Larry O'Connor at Townhall threw a strong headline at Team Zucker: "CNN Was Used to Spread Lies And They're Just Fine with That." He began:
When an anonymous source gives bad information to a journalist, that source should no longer be protected by the cloak of anonymity. And the angriest people involved in the entire scenario should be the reporter who passed on the bad information and the company that broadcast or published it.
So, why is CNN so complacent about one of the biggest fake stories in the entire Russian Collusion affair?
O'Connor referred to a story posted on September 18, 2017 by Evan Perez, Shimon Prokupecz, and Pamela Brown using anonymous sources to claim the FBI had a FISA warrant to wiretap Trump campaign manager Paul Manafort before and after the 2016 election.
That story may have spurred judicial action: "It appears as though the press reports of the FISA warrant may have compelled the judge overseeing the Manafort grand jury to make a ruling that compelled Manafort's lawyer to testify (an apparent breach of attorney/client privilege)."
It turned out that Justice Department Inspector General Michael Horowitz emphatically stated in his report that not only did the FBI's Crossfire Hurricane team not seek a FISA on Manafort, they never even “seriously considered” FISA surveillance of Manafort! This was a serious Fake News moment.

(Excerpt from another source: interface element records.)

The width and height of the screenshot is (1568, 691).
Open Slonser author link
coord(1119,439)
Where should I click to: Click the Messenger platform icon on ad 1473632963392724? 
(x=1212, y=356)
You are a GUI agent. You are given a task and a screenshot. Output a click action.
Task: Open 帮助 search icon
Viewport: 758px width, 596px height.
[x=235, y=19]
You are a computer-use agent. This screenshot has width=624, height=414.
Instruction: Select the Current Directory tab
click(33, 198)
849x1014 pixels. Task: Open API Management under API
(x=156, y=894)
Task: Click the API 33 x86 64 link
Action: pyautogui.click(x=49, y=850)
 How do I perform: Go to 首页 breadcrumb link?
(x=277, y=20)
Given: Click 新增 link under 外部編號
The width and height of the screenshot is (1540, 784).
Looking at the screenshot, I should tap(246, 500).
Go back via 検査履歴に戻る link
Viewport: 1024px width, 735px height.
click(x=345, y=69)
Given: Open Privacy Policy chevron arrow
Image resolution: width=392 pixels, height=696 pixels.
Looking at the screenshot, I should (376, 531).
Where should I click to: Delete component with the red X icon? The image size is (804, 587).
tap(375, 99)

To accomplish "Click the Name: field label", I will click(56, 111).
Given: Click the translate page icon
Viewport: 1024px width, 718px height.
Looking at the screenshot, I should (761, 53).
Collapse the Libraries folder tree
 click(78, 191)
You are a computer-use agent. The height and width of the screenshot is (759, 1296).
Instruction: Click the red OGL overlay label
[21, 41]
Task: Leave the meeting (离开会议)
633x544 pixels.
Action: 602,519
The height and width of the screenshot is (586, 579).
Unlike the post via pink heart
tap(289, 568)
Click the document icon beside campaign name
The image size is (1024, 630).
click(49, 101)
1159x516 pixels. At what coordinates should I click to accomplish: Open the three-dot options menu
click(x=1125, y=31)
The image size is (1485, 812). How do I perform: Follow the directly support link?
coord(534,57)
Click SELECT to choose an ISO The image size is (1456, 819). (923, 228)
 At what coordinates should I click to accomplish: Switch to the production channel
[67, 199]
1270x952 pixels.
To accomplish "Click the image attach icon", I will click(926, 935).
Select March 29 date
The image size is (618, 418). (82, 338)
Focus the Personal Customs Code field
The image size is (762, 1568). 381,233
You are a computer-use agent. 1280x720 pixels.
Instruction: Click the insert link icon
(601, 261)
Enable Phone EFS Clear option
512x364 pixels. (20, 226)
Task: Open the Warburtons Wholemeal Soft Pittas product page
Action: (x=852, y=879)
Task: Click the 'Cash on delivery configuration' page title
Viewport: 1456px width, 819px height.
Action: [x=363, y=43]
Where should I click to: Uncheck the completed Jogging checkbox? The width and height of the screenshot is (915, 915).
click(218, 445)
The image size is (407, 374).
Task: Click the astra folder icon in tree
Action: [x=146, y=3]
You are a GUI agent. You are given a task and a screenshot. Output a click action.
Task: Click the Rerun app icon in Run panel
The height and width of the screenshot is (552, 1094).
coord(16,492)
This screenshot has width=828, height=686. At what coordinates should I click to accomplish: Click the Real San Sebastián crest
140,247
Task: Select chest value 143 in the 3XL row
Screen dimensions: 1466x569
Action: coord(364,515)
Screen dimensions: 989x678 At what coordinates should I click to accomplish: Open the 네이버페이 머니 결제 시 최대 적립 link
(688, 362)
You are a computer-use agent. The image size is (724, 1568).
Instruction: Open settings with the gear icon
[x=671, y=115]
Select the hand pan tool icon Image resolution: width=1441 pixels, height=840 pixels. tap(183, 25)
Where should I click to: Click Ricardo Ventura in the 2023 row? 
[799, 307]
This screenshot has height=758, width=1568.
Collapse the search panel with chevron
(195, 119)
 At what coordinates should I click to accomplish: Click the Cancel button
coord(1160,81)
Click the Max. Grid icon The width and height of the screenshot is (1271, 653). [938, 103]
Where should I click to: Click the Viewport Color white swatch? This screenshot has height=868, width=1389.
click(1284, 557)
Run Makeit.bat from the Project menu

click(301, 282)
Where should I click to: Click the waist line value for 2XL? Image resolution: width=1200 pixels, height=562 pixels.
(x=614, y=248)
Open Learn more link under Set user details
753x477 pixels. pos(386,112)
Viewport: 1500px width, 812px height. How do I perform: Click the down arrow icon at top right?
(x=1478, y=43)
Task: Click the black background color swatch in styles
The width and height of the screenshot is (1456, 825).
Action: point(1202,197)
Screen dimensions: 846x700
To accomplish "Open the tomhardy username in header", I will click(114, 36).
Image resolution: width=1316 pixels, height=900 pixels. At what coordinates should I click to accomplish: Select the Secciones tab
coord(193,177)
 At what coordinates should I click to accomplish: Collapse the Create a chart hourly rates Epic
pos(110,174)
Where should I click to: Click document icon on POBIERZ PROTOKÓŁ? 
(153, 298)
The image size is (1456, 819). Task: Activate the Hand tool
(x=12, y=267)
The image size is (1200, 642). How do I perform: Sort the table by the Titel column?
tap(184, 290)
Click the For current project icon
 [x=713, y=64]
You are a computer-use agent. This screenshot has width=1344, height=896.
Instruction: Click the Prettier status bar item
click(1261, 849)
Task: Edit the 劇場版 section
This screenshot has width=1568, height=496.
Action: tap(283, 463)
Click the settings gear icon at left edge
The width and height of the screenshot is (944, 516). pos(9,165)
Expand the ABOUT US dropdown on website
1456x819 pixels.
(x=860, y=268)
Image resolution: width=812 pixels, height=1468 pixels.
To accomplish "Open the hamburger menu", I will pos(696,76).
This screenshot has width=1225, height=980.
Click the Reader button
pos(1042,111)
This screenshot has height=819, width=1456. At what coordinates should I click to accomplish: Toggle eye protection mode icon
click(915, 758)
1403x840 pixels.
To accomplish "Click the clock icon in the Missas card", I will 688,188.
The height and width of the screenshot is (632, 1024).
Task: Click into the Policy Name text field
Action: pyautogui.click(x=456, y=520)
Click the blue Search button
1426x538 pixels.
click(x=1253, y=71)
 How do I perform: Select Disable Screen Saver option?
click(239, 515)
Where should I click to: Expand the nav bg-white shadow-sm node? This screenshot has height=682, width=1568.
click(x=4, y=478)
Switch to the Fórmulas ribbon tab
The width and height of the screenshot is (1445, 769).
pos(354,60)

So how did CNN respond? They posted an "Editor's note."
"On December 9, 2019, the Justice Department Inspector General released a report regarding the opening of the investigation on Russian election interference and Donald Trump's campaign. In the report, the IG contradicts what CNN was told in 2017, noting that the FBI team overseeing the investigation did not seek FISA surveillance of Paul Manafort: 'We were also told that the team also did not seek FISA surveillance of Manafort...and we are aware of no information indicating that the Crossfire Hurricane team requested or seriously considered FISA surveillance of Manafort.'"
There''s no sense of follow-up. "CNN moves on," he complained. Almost six months later, there's no apology, just an insipid note that "the IG contradicts" their story. "This suggests that CNN and the reporters on this story are perfectly fine with their network being used to broadcast false information for political or criminal purposes. And that's... troubling."
O'Connor insisted "We should have a right to know who this anonymous source is. The anonymous source lied and planted a false story, and they may very well have done it to influence a judge, a grand jury and the outcome of a criminal investigation."
He concluded: "CNN was used. CNN's reporter Evan Perez was used. They were lied to, and they were used. And they've said nothing. Why not?" Was the reporting only to accomplish a political goal, and the truth doesn't matter? "Just as long as we all know where CNN and its reporters stand and what business they are in. Or, more accurately, what business they are not in. The American public can't be sure what business they are in, we just know it's not the news business."